転がる死体と燃える兵器、防衛省の建物はボロボロになって骨組みだけになっていた。
「ワタシの肉親は、もう…もう。アアッ…。アア゛ア゛ア゛!!!」
「兎!落ち着いて!兎!!!」
フブは目の前の現実に怯える兎を優しく介抱する。
「アア゛ア゛ア゛ア゛ア゛ア゛!!!ワ゛タ゛シ゛の゛唯一の家族がッ!!!ワ゛タ゛シ゛の゛唯一の家族がぁぁぁぁあ!!!!!」
「兎!!!兎!!!」
頭を抱えて叫ぶ兎にフブは背中をさする事しか出来ない。
——————『キャッキャッキャッキャッ恨むなら222を恨みぃなぁ〜キャッキャッキャッキャッキャッ。』
「アア゛ア゛ア゛…ア゛…ア゛…アァ…アァ……」
「メイトンッ…!!!」
蹲る兎とは対照的にフブはメイトンに怒りを向ける。
——————『家…邪魔するデェ…』
メイトンは拳でゆっくり警備ロボを殴る。
——————ドゴォーーーーンッ!!!
——————バキャッンッ!!!
警備ロボは勢いよく吹っ飛び、兎のマンションの外壁にめり込んだ。
モニターでその様子をはっきり目に捉えたフブ。
あの時見た、コンクリート破壊は見間違いなんかじゃなかった事を知る。
「や、やっぱり…アイツはやばい…兎、行くよ!!!」
兎をお姫様、抱っこして運動場を出るフブ。
「兎!!!逃げるよ!ほら、しっかりしてぇ!!!」
焦るフブに兎は体を脱力させる。
【孤独には耐えられる。でもひとりには耐えられない。】
母が旧都市の戦争で死んだ時、悲しかった。
沢山、泣いた。
けど、お父さんが隣にいて一緒に泣いてくれた。
そして今、お父さんが死んだ。
私の隣には、もう誰も居ない。
この世界から私に対する無償の愛が消えた。
「も゛う…いい゛…も、も゛う…いい゛…」
「何゛にもぉ!良くない!!!!!」
「ア゛ァ゛…も゛ぅ…いない…も゛ぉ…いない…私゛は、ひとり゛だぁ゛ア゛ア゛ァ゛ァ゛ァ゛!!!」
お姫様抱っこされた状態で項垂れる兎にフブは自分の額を兎の額に強くぶつける。
——————ゴツンッ。
「わ゛た゛し゛が居るだろ゛こっち見ろぉ!!!!!」
「うぅ゛っ…う゛…て゛も゛ぉ、私゛は…」
お姫様抱っこされ、抱えられた兎がベソをかきながらフブに反応し、救いを求める様な目で一縷の希望を見る。

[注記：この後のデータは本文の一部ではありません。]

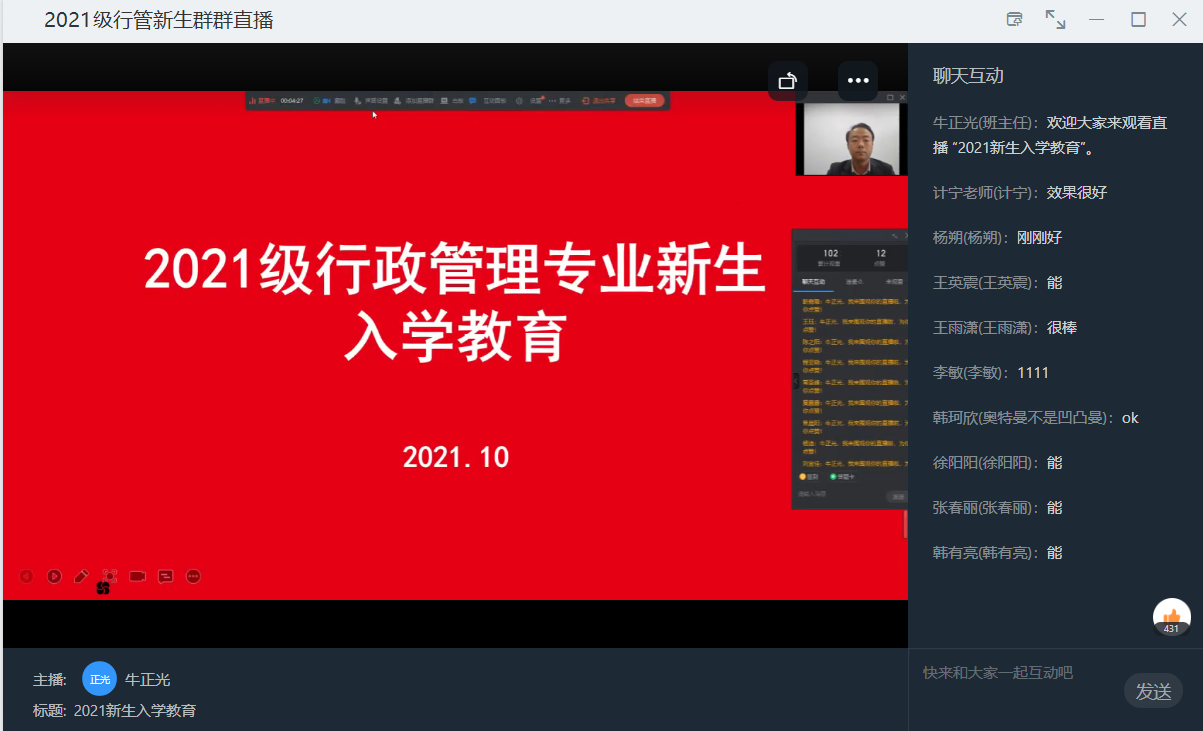
Task: Open the subtitle/comment icon on slide toolbar
Action: (x=166, y=576)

「チ゛ヘ゛ッ゛ト゛ス゛ナ゛キ゛ツ゛ネ゛ェ゛ェェエ!!」
「ッ?!」
突如、発せられたフブの咆哮に動揺を隠しきれない兎。
「チ゛ヘ゛ッ゛ト゛ス゛ナ゛キ゛ツ゛ネ゛ェ゛ェェエ!!」
「何゛…言って…」
「チ゛ヘ゛ッ゛ト゛ス゛ナ゛キ゛ツ゛ネ゛ェ゛ェェエ!!」
「…な゛な゛な゛なななッ!?」
——————ドゴォォォォォォォォンッ!!!
轟音と共にマンションが揺れる。
メイトンが一階のロビーから鉄の扉をぶち抜いて侵入してきたのだろう。
「ななな何言って…」
「メイトンが来るッ…上に逃げるか、下へ逃げるか…それとも…」
兎の困惑を置き去りにするフブ。
兎はさっきまで泣いていた自分の瞼のふちをなぞる。
まだ、悲しみと涙が止まっていない様だ。
しかし、脳味噌にねじ込まれたチベットスナギツネがそれの邪魔をする。
冷静にチベットスナ発言について考える頭と、悲しみにくれる頭があった。
そのせいで感情がぐちゃぐちゃになり、開いた口が塞がない。
「ア゛…アァ…アッ…チ… チ゛ヘ゛ッ゛ト゛ス゛ナ゛キ゛ツ゛ネ゛ェ゛ーーー!!!」
なぜかわからないけど、叫んでた。
兎の叫びに呼応する様にフブも叫ぶ。
「チ゛ヘ゛ッ゛ト゛ス゛ナ゛キ゛ツ゛ネ゛ェ゛ェェエ!!」
「ア゛…アァ…アッ…チ… チ゛ヘ゛ッ゛ト゛ス゛ナ゛キ゛ツ゛ネ゛ェ゛ーーー!!!」
——————ドゴォォォォォォォォンッ!!!
メイトンが下から迫ってくるのが肌で感じる。
どこかの扉を破壊するごとに、揺れと轟音がする。
肌で感じる。
揺れで感じる。
耳でも感じる。
やばいと。
それでも2人は交互に叫ぶ。
「チ゛ヘ゛ッ゛ト゛ス゛ナ゛キ゛ツ゛ネ゛ェ゛ェェエ!!」
「チ゛ヘ゛ッ゛ト゛ス゛ナ゛キ゛ツ゛ネ゛ェ゛ーー!!!」
「兎!私達メイトンからどう逃げればいい?!」
泣きながら泣き叫ぶ兎の指が非常階段の方を指した。
「チ゛ヘ゛ッ゛ト゛ス゛ナ゛キ゛ツ゛ネ゛ェ゛ーー!!!」
叫びながらジェスチャーする兎の指示に従いフブはお姫様抱っこしたまま非常階段へ走り出す。
———ガチャッ。
「次はっ!!」
「 チ゛ヘ゛ッ゛ト゛ス゛ナ゛キ゛ツ゛ネ゛ェ゛ーー!!!」
兎の指は上を指していた。
「まっかせぇてぇ!!」
——————タッタッタッタッタッタッタッ!
兎をお姫様抱っこしながら、5段飛ばしで階段の上を走る。
——————タッタッタッタッバキャッ!!!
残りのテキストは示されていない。